Work to complete |
Please reproduce the following records exactly, with nothing omitted.
====================
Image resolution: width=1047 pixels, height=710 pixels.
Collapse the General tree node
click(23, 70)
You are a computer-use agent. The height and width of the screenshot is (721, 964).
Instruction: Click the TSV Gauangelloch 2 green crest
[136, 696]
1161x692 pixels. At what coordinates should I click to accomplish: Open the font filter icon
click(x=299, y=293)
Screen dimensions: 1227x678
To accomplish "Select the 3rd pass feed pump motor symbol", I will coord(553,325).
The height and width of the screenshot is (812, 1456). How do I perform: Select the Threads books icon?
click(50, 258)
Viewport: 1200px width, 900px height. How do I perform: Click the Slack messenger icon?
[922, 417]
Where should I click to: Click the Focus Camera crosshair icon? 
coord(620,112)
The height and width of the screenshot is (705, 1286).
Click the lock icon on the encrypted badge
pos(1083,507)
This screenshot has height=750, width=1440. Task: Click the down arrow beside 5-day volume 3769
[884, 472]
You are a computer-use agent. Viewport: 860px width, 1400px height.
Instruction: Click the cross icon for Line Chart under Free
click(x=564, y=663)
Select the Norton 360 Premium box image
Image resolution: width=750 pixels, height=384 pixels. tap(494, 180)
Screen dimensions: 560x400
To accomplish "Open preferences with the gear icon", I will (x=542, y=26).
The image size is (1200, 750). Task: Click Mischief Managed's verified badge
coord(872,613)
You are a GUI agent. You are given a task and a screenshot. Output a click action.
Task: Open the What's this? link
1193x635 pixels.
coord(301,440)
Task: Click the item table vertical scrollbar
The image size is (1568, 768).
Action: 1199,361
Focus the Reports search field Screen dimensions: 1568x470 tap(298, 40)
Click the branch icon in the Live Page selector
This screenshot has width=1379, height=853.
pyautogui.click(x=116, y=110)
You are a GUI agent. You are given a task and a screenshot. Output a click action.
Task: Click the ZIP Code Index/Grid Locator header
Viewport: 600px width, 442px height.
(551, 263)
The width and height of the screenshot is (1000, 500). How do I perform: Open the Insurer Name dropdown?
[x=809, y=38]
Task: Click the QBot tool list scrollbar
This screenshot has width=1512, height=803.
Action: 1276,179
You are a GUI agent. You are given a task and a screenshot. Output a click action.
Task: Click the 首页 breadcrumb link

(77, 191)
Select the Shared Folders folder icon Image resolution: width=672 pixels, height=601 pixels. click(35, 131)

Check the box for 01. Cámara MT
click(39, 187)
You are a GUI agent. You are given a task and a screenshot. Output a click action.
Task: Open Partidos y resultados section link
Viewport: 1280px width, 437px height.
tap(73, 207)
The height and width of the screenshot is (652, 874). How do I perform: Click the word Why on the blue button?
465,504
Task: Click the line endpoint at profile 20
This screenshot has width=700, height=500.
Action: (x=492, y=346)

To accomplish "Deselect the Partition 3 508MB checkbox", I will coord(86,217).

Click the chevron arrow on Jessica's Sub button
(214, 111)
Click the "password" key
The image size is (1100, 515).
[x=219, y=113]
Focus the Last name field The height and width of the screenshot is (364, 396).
====================
Response below |
Image resolution: width=1047 pixels, height=710 pixels.
Collapse the General tree node
click(23, 70)
You are a computer-use agent. The height and width of the screenshot is (721, 964).
Instruction: Click the TSV Gauangelloch 2 green crest
[136, 696]
1161x692 pixels. At what coordinates should I click to accomplish: Open the font filter icon
click(x=299, y=293)
Screen dimensions: 1227x678
To accomplish "Select the 3rd pass feed pump motor symbol", I will coord(553,325).
The height and width of the screenshot is (812, 1456). How do I perform: Select the Threads books icon?
click(50, 258)
Viewport: 1200px width, 900px height. How do I perform: Click the Slack messenger icon?
[922, 417]
Where should I click to: Click the Focus Camera crosshair icon? 
coord(620,112)
The height and width of the screenshot is (705, 1286).
Click the lock icon on the encrypted badge
pos(1083,507)
This screenshot has height=750, width=1440. Task: Click the down arrow beside 5-day volume 3769
[884, 472]
You are a computer-use agent. Viewport: 860px width, 1400px height.
Instruction: Click the cross icon for Line Chart under Free
click(x=564, y=663)
Select the Norton 360 Premium box image
Image resolution: width=750 pixels, height=384 pixels. tap(494, 180)
Screen dimensions: 560x400
To accomplish "Open preferences with the gear icon", I will (x=542, y=26).
The image size is (1200, 750). Task: Click Mischief Managed's verified badge
coord(872,613)
You are a GUI agent. You are given a task and a screenshot. Output a click action.
Task: Open the What's this? link
1193x635 pixels.
coord(301,440)
Task: Click the item table vertical scrollbar
The image size is (1568, 768).
Action: 1199,361
Focus the Reports search field Screen dimensions: 1568x470 tap(298, 40)
Click the branch icon in the Live Page selector
This screenshot has width=1379, height=853.
pyautogui.click(x=116, y=110)
You are a GUI agent. You are given a task and a screenshot. Output a click action.
Task: Click the ZIP Code Index/Grid Locator header
Viewport: 600px width, 442px height.
(551, 263)
The width and height of the screenshot is (1000, 500). How do I perform: Open the Insurer Name dropdown?
[x=809, y=38]
Task: Click the QBot tool list scrollbar
This screenshot has width=1512, height=803.
Action: 1276,179
You are a GUI agent. You are given a task and a screenshot. Output a click action.
Task: Click the 首页 breadcrumb link

(77, 191)
Select the Shared Folders folder icon Image resolution: width=672 pixels, height=601 pixels. click(35, 131)

Check the box for 01. Cámara MT
click(39, 187)
You are a GUI agent. You are given a task and a screenshot. Output a click action.
Task: Open Partidos y resultados section link
Viewport: 1280px width, 437px height.
tap(73, 207)
The height and width of the screenshot is (652, 874). How do I perform: Click the word Why on the blue button?
465,504
Task: Click the line endpoint at profile 20
This screenshot has width=700, height=500.
Action: (x=492, y=346)

To accomplish "Deselect the Partition 3 508MB checkbox", I will coord(86,217).

Click the chevron arrow on Jessica's Sub button
(214, 111)
Click the "password" key
The image size is (1100, 515).
[x=219, y=113]
Focus the Last name field The height and width of the screenshot is (364, 396).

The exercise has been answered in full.